START Data listing

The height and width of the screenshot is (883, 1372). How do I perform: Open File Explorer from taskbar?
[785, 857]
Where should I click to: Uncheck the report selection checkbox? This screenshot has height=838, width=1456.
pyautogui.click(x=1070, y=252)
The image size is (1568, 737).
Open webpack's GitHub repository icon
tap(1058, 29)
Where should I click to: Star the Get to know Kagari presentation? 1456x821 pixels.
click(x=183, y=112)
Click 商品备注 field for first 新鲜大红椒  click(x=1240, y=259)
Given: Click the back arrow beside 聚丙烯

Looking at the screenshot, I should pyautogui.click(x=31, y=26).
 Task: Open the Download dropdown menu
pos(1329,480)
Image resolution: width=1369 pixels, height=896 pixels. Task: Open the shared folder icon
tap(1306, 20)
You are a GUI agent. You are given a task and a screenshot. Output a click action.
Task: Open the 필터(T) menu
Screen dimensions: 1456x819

END Data listing

» **Assignment**
Exactly and exclusively, repeat the lines from the line that contains "Task: Open the Download dropdown menu" through the end of the records, both ends included.

» **Response box**
 Task: Open the Download dropdown menu
pos(1329,480)
Image resolution: width=1369 pixels, height=896 pixels. Task: Open the shared folder icon
tap(1306, 20)
You are a GUI agent. You are given a task and a screenshot. Output a click action.
Task: Open the 필터(T) menu
Screen dimensions: 1456x819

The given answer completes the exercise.